Jones seconded that enthusiasm, sharing Wright's excitement about new fans seeing her son onstage (with Wu-Tang Clan): "This keeps the artists alive. Dirty was a great artist onstage. This is going to be something else, because he was really great onstage," she said. "I just want to see the look on his sister and brother's face, his children, grandchildren . . . I can't wait."

This is the 10th anniversary of Rock the Bells, which started in 2004 in San Bernardino with a reunited Wu-Tang Clan (including ODB) onstage. In those 10 years RTB, under the auspices of Guerilla Union and CEO Chang Weisberg, has become the biggest hip-hop festival, with performances by acts ranging from Nas and Snoop Dogg to Lauryn Hill, A Tribe Called Quest and more. Wright has watched the festival grow, and she feels it is the perfect forum for these performances.

"Looking at the professionalism of Chang's team and how long they sustained and they continue to carry the integrity of this music, the integrity of the artists and keep it moving and viable in a safe atmosphere – it's going to be a great experience," she said. "The Coachella crowd, their attachment is awe, but this crowd, we are a product of that environment – we follow it, it's our life, it's our lifestyle, and we carry it on day in and day out.
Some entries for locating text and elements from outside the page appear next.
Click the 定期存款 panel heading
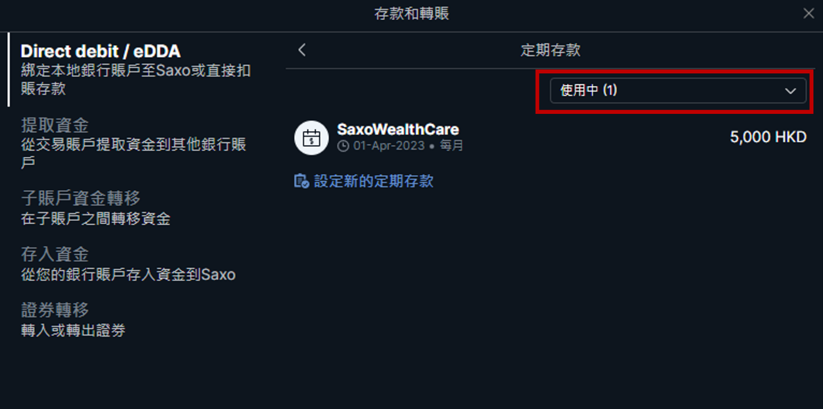Screen dimensions: 823x409 pyautogui.click(x=550, y=50)
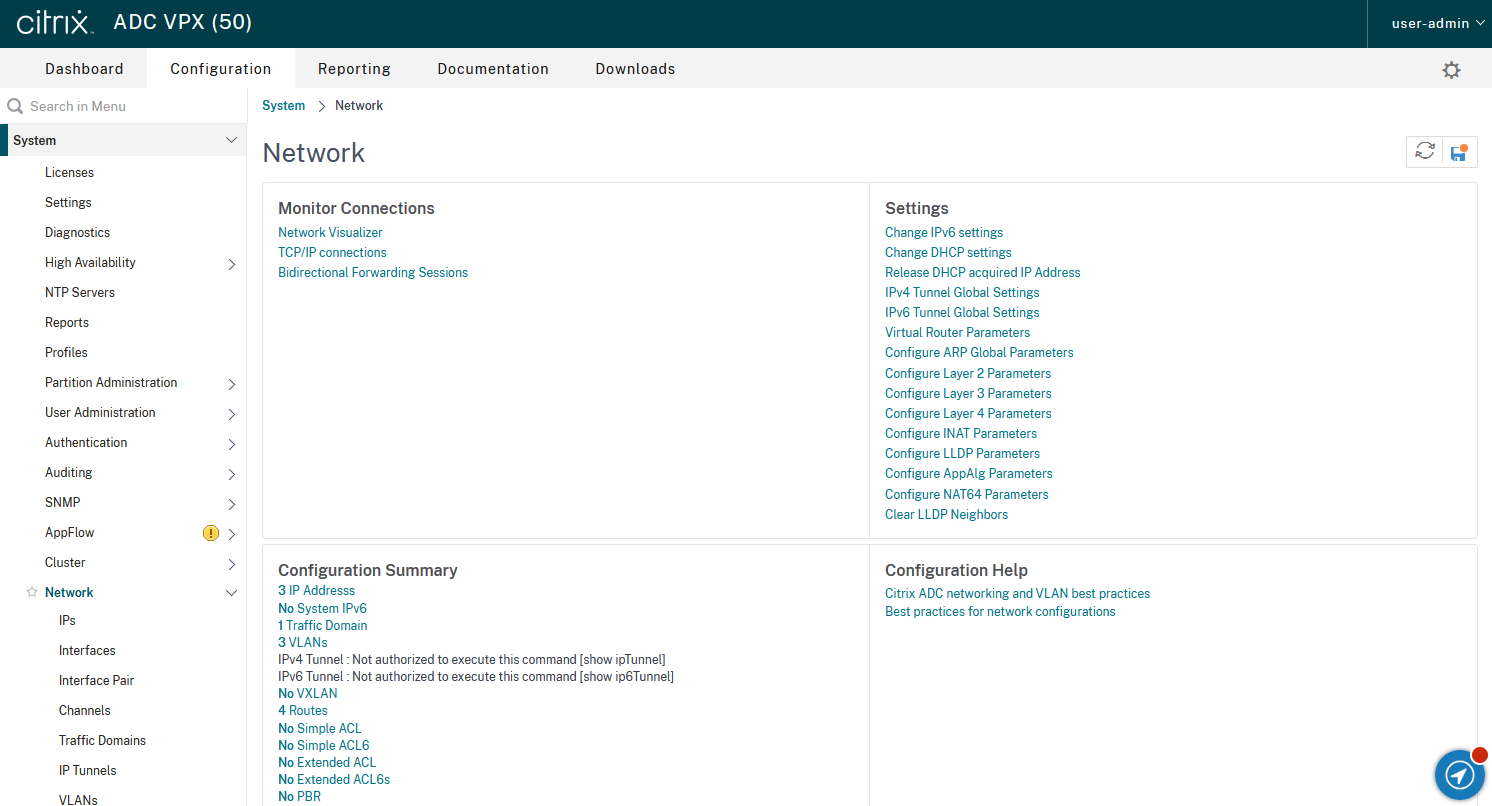Switch to the Dashboard tab
This screenshot has height=806, width=1492.
[x=84, y=69]
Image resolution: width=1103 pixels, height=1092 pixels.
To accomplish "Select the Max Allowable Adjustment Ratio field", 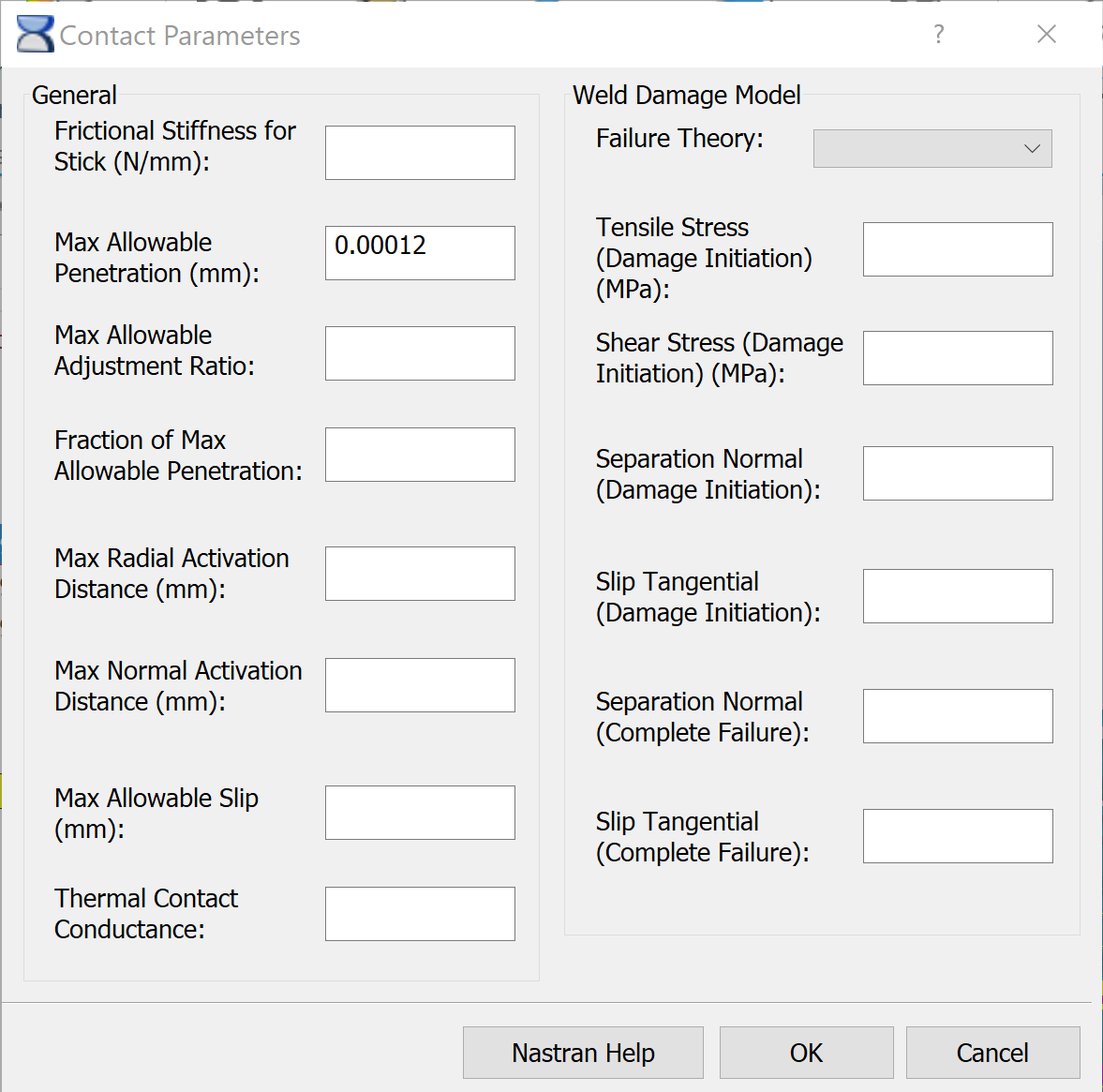I will [x=420, y=353].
To be a part of that experience, it's motivating. It gives you more dreams and aspirations to carry it on further, so this is a stepping stone to the next level."

The 2Pac hologram was used only twice, at both weekends of Coachella 2012. Will the Eazy and ODB holograms be reserved strictly for the four announced Rock the Bells dates, or will they have virtual life after the festival wraps up in New Jersey on October 4th and 5th?

According to Wright, the avatars will be used going forward, but very exclusively: "selectively, in the proper form and setting, and not over-exploiting it. That's what keeps it grassroots, that's what keeps it authentic. So this is the perfect setting because it's nostalgic – it's bringing back someone that's opened doors, both ODB and Eazy-E," she said. "It has to be the right place in the right form."